Stated exercise 1 ▸ Transcribe the soldering iron thread below word for word, from its title to its last post.

Reading text ▸
————

# New Solder Iron



## Edrick (Jul 3, 2012)

Just got a new solder iron Weller WESD51 and I've got to say it's one of the best irons ive ever had. Within 40 seconds it goes from a cold nothing to 500 degrees, cool to the touch (as far as where you hold it), lots of tips and good for extended soldering. Anyone else use them or other variants of the Wellers?


----------



## cpf (Jul 4, 2012)

No touchscreen? Or click wheel? Hmph http://www.all-spec.com/products/wx2021.html

I have a station-less weller AIO unit for repairs on the go, works as well as it did when I got it used however many years ago. Not fancy, but light and effective.


----------



## Edrick (Jul 4, 2012)

That price actually isn't bad for what I was expecting. But I think it might be slightly out of my needs haha


----------



## Nelson (Jul 5, 2012)

I'm quite happy with my Weller WTCPT 35(?) watt soldering station. Very simple, reliable. Temperature is controlled by the tip that you use. Also a wide variety of tips available. I've never needed anything more than what it offers.


----------



## FMEng (Jul 5, 2012)

Edrick, you bought a very good one. A soldering station, like that one, solders better than a standard iron because the temperature is so well regulated. It helps avoid cold joints and can properly heat connections of a wider variety of sizes. When the tip is applied to cold metal, the heater is given more power to quickly make up the loss in temperature. A conventional iron just relies on thermal mass to get the job done.

————

Supplied records ▸
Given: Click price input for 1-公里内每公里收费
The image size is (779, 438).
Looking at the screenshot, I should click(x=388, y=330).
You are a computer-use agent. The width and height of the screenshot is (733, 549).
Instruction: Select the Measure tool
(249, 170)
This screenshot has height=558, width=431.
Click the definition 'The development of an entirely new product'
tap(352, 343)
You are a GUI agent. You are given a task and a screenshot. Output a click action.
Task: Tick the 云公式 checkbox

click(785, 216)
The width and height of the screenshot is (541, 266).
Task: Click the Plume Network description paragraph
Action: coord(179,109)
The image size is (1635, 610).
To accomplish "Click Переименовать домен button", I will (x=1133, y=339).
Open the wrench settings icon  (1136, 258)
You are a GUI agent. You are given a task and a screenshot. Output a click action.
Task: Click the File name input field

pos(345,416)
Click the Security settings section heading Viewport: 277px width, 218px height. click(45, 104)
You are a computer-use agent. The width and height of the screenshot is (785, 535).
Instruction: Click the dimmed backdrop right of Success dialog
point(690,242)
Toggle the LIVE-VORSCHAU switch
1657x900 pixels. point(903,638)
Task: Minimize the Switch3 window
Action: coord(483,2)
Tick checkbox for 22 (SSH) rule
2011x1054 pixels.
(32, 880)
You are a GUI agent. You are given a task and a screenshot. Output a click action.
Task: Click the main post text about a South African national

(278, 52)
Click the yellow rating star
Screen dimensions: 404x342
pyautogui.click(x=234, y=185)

————

Stated exercise 2 ▸ Rewrite the rows from the line containing "The image size is (1635, 610)." through the last row, replacing "screenshot" with "screen capture" and leaving everything else unchanged. Output only those rows.

Reply 1 ▸
# New Solder Iron



## Edrick (Jul 3, 2012)

Just got a new solder iron Weller WESD51 and I've got to say it's one of the best irons ive ever had. Within 40 seconds it goes from a cold nothing to 500 degrees, cool to the touch (as far as where you hold it), lots of tips and good for extended soldering. Anyone else use them or other variants of the Wellers?


----------



## cpf (Jul 4, 2012)

No touchscreen? Or click wheel? Hmph http://www.all-spec.com/products/wx2021.html

I have a station-less weller AIO unit for repairs on the go, works as well as it did when I got it used however many years ago. Not fancy, but light and effective.


----------



## Edrick (Jul 4, 2012)

That price actually isn't bad for what I was expecting. But I think it might be slightly out of my needs haha


----------



## Nelson (Jul 5, 2012)

I'm quite happy with my Weller WTCPT 35(?) watt soldering station. Very simple, reliable. Temperature is controlled by the tip that you use. Also a wide variety of tips available. I've never needed anything more than what it offers.


----------



## FMEng (Jul 5, 2012)

Edrick, you bought a very good one. A soldering station, like that one, solders better than a standard iron because the temperature is so well regulated. It helps avoid cold joints and can properly heat connections of a wider variety of sizes. When the tip is applied to cold metal, the heater is given more power to quickly make up the loss in temperature. A conventional iron just relies on thermal mass to get the job done.

Reply 2 ▸
The image size is (1635, 610).
To accomplish "Click Переименовать домен button", I will (x=1133, y=339).
Open the wrench settings icon  (1136, 258)
You are a GUI agent. You are given a task and a screen capture. Output a click action.
Task: Click the File name input field

pos(345,416)
Click the Security settings section heading Viewport: 277px width, 218px height. click(45, 104)
You are a computer-use agent. The width and height of the screen capture is (785, 535).
Instruction: Click the dimmed backdrop right of Success dialog
point(690,242)
Toggle the LIVE-VORSCHAU switch
1657x900 pixels. point(903,638)
Task: Minimize the Switch3 window
Action: coord(483,2)
Tick checkbox for 22 (SSH) rule
2011x1054 pixels.
(32, 880)
You are a GUI agent. You are given a task and a screen capture. Output a click action.
Task: Click the main post text about a South African national

(278, 52)
Click the yellow rating star
Screen dimensions: 404x342
pyautogui.click(x=234, y=185)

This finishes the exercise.